Beth Fertig is the contributing editor for education, covering the New York City public school system for WNYC on air and online at SchoolBook.org. She has covered education in the city for more than 15 ...
Yellow Bus Bids Include Dozens of New Companies
Tuesday, February 12, 2013 - 06:42 PM
City officials invited reporters Tuesday to an event that normally occurs beyond the glare of news cameras and curious members of the media: the opening of bids for school bus routes. As the bus strike continues, they apparently wanted to demonstrate the possibility for savings on a service which currently costs taxpayers over a billion dollars a year.
A total of 67 transportation companies bid on 1100 special education routes. About half of them were new to the city. Their bids were opened and entered into a spreadsheet at the School Construction Authority's headquarters in Long Island City. In the room were dozens of transportation industry representatives, consultants, managers, as well as the striking union members who sat in the back after protesting in front of the building.
Hoyt Transportation in Brooklyn bid $15.6 million for a batch of routes known as "Class 22," compared to $9.5 million by the company Golden Ring, also based in Brooklyn. Hoyt employs union workers with employee protections. Golden Ring does not. It currently has a contract with the city for pre-kindergarten bus routes. An employee said this was the first year Golden Ring bid on all the other routes.
As each envelope was opened, an official read off how much money the bidding vendor expected to be paid for transporting students according to "classes," a type of bus with routes within a geographic area. Industry members in the audience eagerly took notes, watching for which companies had the lowest bids for a given class.
Union members were intrigued by the new vendors. Steve LaVergne, who said he's been driving a bus for 30 years, said some of the lower bids came from companies that don't use union workers.

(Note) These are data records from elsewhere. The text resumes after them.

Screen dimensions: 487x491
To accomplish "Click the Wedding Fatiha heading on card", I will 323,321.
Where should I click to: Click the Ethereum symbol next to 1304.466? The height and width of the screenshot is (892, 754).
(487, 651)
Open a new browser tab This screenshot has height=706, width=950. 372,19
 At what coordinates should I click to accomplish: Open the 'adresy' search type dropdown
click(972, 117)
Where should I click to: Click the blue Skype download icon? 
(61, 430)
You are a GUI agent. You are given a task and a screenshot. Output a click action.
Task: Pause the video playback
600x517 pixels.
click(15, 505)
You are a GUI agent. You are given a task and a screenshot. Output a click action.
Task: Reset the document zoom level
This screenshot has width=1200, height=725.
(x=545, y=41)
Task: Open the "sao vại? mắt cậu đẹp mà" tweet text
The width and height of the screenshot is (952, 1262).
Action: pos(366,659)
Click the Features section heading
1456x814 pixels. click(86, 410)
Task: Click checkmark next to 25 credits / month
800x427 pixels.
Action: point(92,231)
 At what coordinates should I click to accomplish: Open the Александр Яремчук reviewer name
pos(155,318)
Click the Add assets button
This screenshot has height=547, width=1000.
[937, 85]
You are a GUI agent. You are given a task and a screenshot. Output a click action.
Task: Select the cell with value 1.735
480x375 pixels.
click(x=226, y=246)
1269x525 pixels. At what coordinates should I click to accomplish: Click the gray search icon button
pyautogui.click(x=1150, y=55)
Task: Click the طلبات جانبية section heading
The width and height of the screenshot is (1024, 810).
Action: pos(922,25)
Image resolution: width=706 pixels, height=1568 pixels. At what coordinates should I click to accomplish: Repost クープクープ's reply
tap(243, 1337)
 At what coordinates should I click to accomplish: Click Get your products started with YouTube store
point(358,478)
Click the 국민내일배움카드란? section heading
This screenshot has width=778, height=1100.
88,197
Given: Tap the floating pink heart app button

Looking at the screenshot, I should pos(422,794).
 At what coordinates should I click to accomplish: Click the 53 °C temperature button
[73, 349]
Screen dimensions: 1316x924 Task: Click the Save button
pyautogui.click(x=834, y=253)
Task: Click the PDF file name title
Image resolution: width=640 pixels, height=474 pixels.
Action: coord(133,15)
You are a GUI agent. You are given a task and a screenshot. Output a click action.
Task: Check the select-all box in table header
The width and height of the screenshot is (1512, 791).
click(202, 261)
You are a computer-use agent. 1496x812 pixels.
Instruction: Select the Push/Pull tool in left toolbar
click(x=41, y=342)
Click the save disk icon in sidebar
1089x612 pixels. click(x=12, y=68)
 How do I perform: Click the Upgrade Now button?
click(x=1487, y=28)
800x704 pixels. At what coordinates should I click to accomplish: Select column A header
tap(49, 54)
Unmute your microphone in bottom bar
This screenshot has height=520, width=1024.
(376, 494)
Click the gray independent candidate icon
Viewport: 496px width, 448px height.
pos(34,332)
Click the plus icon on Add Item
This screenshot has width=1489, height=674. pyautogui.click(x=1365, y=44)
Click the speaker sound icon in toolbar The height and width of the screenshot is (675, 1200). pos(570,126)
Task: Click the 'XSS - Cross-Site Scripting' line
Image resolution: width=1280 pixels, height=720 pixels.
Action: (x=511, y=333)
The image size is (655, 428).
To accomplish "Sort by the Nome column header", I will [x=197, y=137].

"They're going to be paying their drivers anywhere from $10.50 to $14.50 an hour six hours a day," he said, compared to companies with union drivers that pay up to $29 an hour for their most experienced workers. The bus companies claim labor accounts for 80 percent of their revenue.
Schools Chancellor Dennis Walcott said the competitive bidding shows the city is "open for business."
At least two of the bus companies that submitted bids recently opened shop: J.F.M. Transportation was incorporated in December, and Jessie Bus incorporated last week. A call to a representative was not returned as of publication time.
It's impossible to make a precise comparison between the bids and current contracts for these 1100 routes, which cost $185 million annually, according to the Department of Education. Each bus route is different and the city is now allowing vendors to include new vehicles in the mix. The complex regulations are outlined here.
And, observers at the SCA said, the bids are not precise.
"Just because the prices come out lower on the screen this morning doesn't mean that those will in fact be the true prices that take effect in September," said Neil Hoffman, a manager at Careful Bus which currently has a contract with the city. He said the companies have to pass a stringent evaluation process, which includes coming up with an insurance bond to guarantee the whole first year of the contract.
Some skeptics wondered if the city would save any money at all in the end. Rob Leahy, who described himself as a consultant who's worked in the industry since the 1970's, predicted that eliminating employee protections would lead to only marginal savings because the union would apply pressure to new bus companies.
"Even if you're a non-union company now and you bid on this, come September when you try to operate they will be outside your door handing out cards to your employees," he said. He also said the routes are very costly because they're not always efficient, with about 400 buses carrying fewer than five children.
Leahy recalls the bus strike of 1979, when the city said removing employee protections would save money. But the union struck for three months and the protections were put back into the contracts.
"I heard the same story," he said, of the attempt to rein in costs. "It didn't work out that way."
Walcott said some of the 1,100 contracts will be awarded as soon as March for routes that are still affected by the strike. The remaining 6,600 bus routes will be put out for bid as they expire, most of them in 2015.